Das alles in Blankenese, einem Stadtteil, wo „man“ sich kennt. Connys Familie und Freunde leiden mit und empfinden inzwischen den Namen „Katharina“ als Trigger. Denn Katharina ist in Connys Familie ein sehr geliebter, ja, verehrter Name. Die eine Großmutter hieß so, die Patentante heißt so.

Zwecks Vermeidung ständiger Trigger–Reaktionen griff Connys Familie in die Notfallkiste namens „Erfahrungswissen“ und taufte die feindlich gesonnene und langsam zur Feindin werdende Katharina um in „Uschi“.

Solche Notfalltricks wirken immer nur zeitweise. In diesem Fall wirkte es nur solange, bis Connys Bruder Herbert seine neue Freundin mitbrachte.

„Fast Braut schon“, hatte Herbert seiner Schwester zugehaucht. Ein reizendes Geschöpf der Schöpfung. Klugheit, Schönheit, Charme, na, all das eben, was heute nicht mehr offen gesagt geschweige geschrieben werden darf ohne sexistisch aufzufallen.

Der Name von Herberts reizender Freundin: Uschi. Wie diese schlimme ständig blitzende Gewitterziege, der man den wegen Großmutter und Patentante geliebten Namen Katharina entzog. Und Heilung erhoffte.
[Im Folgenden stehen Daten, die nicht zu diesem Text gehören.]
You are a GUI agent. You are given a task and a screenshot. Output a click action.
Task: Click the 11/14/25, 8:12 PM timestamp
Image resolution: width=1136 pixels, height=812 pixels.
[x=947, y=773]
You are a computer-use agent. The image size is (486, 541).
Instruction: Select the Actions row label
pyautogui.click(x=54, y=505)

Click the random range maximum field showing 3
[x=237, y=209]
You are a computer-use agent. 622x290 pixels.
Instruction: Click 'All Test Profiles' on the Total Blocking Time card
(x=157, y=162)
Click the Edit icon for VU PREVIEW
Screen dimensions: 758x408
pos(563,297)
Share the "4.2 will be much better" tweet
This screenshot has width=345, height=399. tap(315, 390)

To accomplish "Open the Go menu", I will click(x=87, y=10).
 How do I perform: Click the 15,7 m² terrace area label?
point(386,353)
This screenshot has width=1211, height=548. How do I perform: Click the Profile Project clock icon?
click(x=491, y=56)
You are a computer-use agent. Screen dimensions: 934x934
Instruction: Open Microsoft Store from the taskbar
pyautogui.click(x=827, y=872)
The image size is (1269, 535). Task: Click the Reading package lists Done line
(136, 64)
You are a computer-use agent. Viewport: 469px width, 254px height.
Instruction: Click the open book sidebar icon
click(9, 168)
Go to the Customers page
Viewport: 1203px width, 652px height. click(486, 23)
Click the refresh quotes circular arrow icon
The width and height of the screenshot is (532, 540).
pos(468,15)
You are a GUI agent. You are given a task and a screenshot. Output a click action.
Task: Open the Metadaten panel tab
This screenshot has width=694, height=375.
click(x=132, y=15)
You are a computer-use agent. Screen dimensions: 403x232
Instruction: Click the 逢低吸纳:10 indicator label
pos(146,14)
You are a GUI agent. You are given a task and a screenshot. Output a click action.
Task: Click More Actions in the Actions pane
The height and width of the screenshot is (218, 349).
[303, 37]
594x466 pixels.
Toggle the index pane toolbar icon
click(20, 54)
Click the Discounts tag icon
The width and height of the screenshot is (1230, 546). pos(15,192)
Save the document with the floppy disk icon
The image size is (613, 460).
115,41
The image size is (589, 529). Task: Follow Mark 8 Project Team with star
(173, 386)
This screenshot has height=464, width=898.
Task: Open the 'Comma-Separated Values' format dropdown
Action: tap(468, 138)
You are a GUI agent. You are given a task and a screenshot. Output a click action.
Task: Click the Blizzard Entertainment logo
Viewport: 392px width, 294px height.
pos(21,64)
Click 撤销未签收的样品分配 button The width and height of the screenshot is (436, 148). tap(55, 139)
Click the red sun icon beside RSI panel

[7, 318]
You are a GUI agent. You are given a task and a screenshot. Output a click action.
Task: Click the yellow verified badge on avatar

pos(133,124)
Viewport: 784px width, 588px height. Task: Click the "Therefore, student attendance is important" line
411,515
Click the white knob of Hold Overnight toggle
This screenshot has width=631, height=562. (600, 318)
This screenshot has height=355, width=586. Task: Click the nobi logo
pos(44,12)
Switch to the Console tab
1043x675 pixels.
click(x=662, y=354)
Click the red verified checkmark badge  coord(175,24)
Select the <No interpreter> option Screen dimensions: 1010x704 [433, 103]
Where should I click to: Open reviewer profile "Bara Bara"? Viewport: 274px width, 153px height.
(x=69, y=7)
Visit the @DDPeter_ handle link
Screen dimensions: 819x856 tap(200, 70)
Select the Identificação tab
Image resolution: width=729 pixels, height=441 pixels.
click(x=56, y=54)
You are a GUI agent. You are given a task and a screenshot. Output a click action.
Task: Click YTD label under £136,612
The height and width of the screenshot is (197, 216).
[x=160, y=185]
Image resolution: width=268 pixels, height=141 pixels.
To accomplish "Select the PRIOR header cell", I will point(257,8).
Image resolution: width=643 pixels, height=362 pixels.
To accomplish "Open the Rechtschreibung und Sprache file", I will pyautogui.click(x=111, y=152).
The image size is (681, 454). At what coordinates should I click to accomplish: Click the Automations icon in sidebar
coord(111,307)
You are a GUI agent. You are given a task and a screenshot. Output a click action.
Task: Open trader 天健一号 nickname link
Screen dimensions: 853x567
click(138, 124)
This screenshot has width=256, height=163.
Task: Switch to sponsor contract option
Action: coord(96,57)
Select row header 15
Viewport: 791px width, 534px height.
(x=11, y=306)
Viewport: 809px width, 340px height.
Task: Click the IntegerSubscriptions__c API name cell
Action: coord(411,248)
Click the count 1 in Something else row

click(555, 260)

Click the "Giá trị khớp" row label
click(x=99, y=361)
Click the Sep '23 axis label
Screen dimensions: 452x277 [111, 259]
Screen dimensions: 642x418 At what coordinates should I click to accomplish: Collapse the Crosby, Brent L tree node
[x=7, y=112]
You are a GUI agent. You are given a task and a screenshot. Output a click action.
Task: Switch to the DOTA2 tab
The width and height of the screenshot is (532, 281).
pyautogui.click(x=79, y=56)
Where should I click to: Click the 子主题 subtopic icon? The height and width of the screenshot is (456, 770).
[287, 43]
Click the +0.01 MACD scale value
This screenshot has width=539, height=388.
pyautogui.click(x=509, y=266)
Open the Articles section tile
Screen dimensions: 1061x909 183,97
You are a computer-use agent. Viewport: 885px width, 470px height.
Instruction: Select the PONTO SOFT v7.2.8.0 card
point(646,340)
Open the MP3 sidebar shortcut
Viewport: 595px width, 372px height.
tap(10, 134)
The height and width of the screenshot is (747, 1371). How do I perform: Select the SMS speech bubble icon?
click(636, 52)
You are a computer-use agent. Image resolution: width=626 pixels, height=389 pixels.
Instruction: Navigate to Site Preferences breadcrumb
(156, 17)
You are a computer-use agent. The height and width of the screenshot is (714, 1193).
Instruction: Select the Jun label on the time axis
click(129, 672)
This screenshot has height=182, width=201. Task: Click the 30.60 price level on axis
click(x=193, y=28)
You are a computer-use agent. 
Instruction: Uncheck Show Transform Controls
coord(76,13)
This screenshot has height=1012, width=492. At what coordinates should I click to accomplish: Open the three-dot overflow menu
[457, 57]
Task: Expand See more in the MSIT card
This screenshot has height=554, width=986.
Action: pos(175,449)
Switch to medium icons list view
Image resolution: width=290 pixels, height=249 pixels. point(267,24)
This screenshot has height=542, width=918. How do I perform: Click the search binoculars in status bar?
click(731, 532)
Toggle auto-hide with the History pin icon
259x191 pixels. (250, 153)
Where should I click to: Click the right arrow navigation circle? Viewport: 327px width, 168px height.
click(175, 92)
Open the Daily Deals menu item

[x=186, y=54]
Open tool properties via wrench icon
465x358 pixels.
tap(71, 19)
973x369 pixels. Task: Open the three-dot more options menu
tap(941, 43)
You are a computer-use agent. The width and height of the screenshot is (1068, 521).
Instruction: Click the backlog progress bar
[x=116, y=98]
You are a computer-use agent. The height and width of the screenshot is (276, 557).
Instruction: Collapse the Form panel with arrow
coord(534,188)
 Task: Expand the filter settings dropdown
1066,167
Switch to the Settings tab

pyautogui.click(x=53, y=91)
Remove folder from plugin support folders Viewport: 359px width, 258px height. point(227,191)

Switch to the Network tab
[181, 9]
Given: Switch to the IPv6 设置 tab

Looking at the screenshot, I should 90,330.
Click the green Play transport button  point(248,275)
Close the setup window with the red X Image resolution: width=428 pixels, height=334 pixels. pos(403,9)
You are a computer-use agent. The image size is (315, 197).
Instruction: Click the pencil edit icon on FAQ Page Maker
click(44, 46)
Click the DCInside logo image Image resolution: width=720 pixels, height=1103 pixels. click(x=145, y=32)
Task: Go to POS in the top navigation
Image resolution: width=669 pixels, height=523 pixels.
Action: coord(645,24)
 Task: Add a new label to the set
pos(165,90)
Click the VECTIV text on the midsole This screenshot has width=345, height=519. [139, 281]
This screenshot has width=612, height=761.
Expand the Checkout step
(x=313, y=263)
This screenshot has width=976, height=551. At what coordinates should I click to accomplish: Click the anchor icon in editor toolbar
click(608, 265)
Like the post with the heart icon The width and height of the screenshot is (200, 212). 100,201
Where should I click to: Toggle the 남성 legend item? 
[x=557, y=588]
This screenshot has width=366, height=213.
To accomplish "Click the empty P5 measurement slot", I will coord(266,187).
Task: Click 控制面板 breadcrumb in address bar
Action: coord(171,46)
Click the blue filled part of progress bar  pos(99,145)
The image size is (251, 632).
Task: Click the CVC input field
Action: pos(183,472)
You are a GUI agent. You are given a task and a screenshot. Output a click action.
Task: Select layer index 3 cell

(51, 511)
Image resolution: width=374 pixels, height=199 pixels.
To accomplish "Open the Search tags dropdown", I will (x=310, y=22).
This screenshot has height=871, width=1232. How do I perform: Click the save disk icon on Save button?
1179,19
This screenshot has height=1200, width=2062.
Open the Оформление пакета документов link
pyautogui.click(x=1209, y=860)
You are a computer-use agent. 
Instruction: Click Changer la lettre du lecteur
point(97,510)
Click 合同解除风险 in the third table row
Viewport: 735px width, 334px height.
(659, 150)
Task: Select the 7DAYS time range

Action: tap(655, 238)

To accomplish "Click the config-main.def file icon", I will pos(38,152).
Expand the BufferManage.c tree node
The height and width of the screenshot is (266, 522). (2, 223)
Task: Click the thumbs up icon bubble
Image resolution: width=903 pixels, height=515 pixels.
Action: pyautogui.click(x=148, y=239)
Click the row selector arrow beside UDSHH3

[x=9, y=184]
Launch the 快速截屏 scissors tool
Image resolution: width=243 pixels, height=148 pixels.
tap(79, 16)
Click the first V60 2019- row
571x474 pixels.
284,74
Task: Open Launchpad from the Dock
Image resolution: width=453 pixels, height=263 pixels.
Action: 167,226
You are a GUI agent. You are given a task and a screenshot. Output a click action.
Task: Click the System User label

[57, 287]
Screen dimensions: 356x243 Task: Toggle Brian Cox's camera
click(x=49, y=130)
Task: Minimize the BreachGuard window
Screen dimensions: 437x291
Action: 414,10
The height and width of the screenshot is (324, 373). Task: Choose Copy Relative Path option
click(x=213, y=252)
Die Moral von dieser Geschicht: Neutaufen, Umtaufen, Namensänderungen von Menschen bringen selten etwas. Mehr bringt es, die Einmaligkeit der Persönlichkeiten zu betonen

Meine Cousine – voller Name „Ursula“ - war jetzt mit Enkeln im „Universum“ in Bremen und schilderte folgende Installation:  Hoher Stapel aufeinandergeschichteter dicker Telefonbuchwälzer. Daneben konnte man durch ein Spezialglas im Fernglasgehäuse in seine eigenen Augen sehen und lernen: „Nur du hast auf der Erde diese Augen“! Auch Daumenabdrücke ließen sich machen. Ebenso einmalig auf der Erde. Jedes Haar.

Zu dem Turm mit Telefonbuchwälzern: Millionen Namen stehen darin. Manchmal von nur einer Riesenstadt. Viele haben den gleichen Namen. Aber sind einmalig – und ganz anders als die Uschi, die eigentlich Katharina heißt.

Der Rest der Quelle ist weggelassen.